Interestingly,  Cafe Sabel was named after a somewhat mad, bag lady  whom the artist observed and sketched from a window of a house somewhere in Bambang, Tondo where he lived for a time. In his mind, this mad scavenger must have been a symbol of dislocation, poverty, hopelessness  and isolation.  

In the lovely words penned by Rene Guatlo:

“This vagrant woman is one of the best known muses of the artist’s storied career. In her plainness, he saw beauty.

In her anonymity, he saw an individual person who chose to live as she saw fit.

In her weakness, he saw her native wit and strength.
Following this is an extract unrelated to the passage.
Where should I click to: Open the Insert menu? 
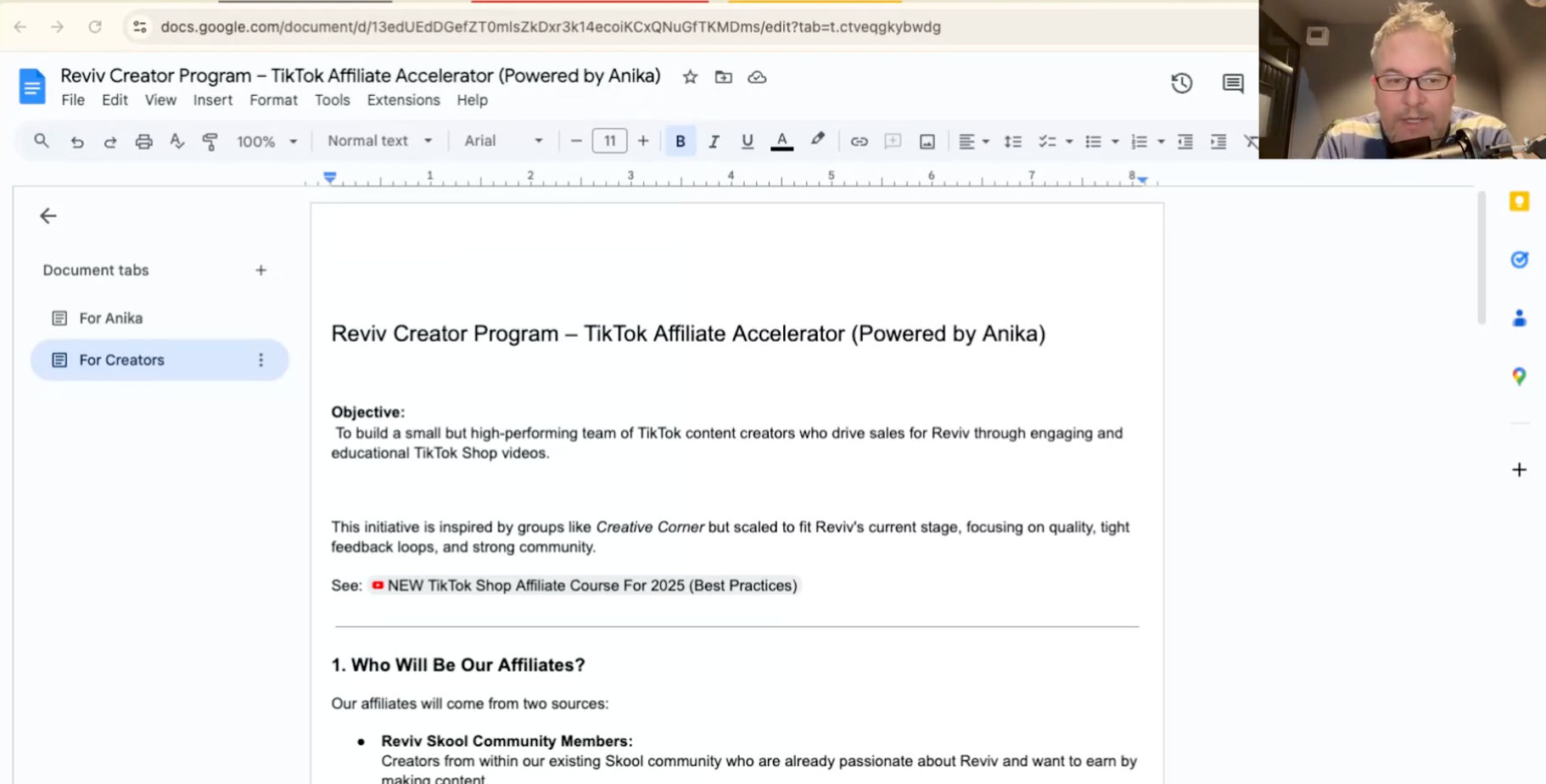tap(212, 100)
It is a tribute to BenCab that what he saw, what he painted, are what endure.”



The painting of rooftops was when the artist was still relatively young.  Easily one of my favorites along with the Sabel pieces and the painting of 3 masked men.   Taking off from the rooftop painting, one can observe how his art has evolved through the years.  There is even a special gallery in the Museum called Erotica.  From sensual paintings to erotic woodcarvings and sculptures, this room may overwhelm your senses.  😉



And then there is the collection of indigenous art from the Cordillera region.  Abra, Benguet, Ifugao, Kalinga, Mountain Province, Apayao and Baguio City make up the Cordillera Region.  It happens to be the ONLY landlocked region in the country encompassing most of the areas within the Cordillera Central mountain range of Luzon, the largest range in the country.


The Museum showcases the skills of Igorots in weaving and basketry,  and the woodcarving skills of the Ifugaos.   Notably,  it was the Ifugaos who carved the Banaue rice terraces in the Cordillera mountainside 3,000 years ago. 



In the middle of the Cordillera Gallery is this very long wooden bench called “hagabi”. Carved from a single piece of wood,  the “hagabi” is a symbol of wealth and social prestige among the Ifugaos.  The “ritual” involves the hosting of a public feast where priests (called “Mumbaki”) perform a ceremony called “mamaldang” to determine if the omens for the creation of the hagabi bench are favorable.  If so,  the ritual begins with the search for the right tree (usually a narra) , the journey of the woodcarvers to the forest to select, cut and carve the tree,  and the villagers taking turns in transporting the carved hagabi bench out of the forest through mountain trails . This activity takes several days and ends with more days of eating, drinking of rice wine and dancing.  Quite an elaborate feast, if you ask me.  And I am reminded of the ceremonies attendant to the creation and carving of totem poles in Alaska to mark a “special event or milestone” .  Interesting.



The last room we visited was the Maestro Gallery.  Here one finds a selection of works by Joya, Edades, Aguinaldo, Chabet, Legazpi, Luz, Magsaysay-Ho, Sanso, Zobel and other masters.   The Museum definitely does justice to this art collection.  All of 3 levels plus the Farm and Garden Level,  the BenCab Museum makes for an afternoon well-spent.   For sure,  I will come visiting again in my next Baguio trip. Perhaps spend more time in the Farm and Garden, or just sit it out in one of the kiosks in the middle of the duck pond.  Who knows?  The Cafe Sabel may even have a resident Chef by then.  Or am I expecting too much?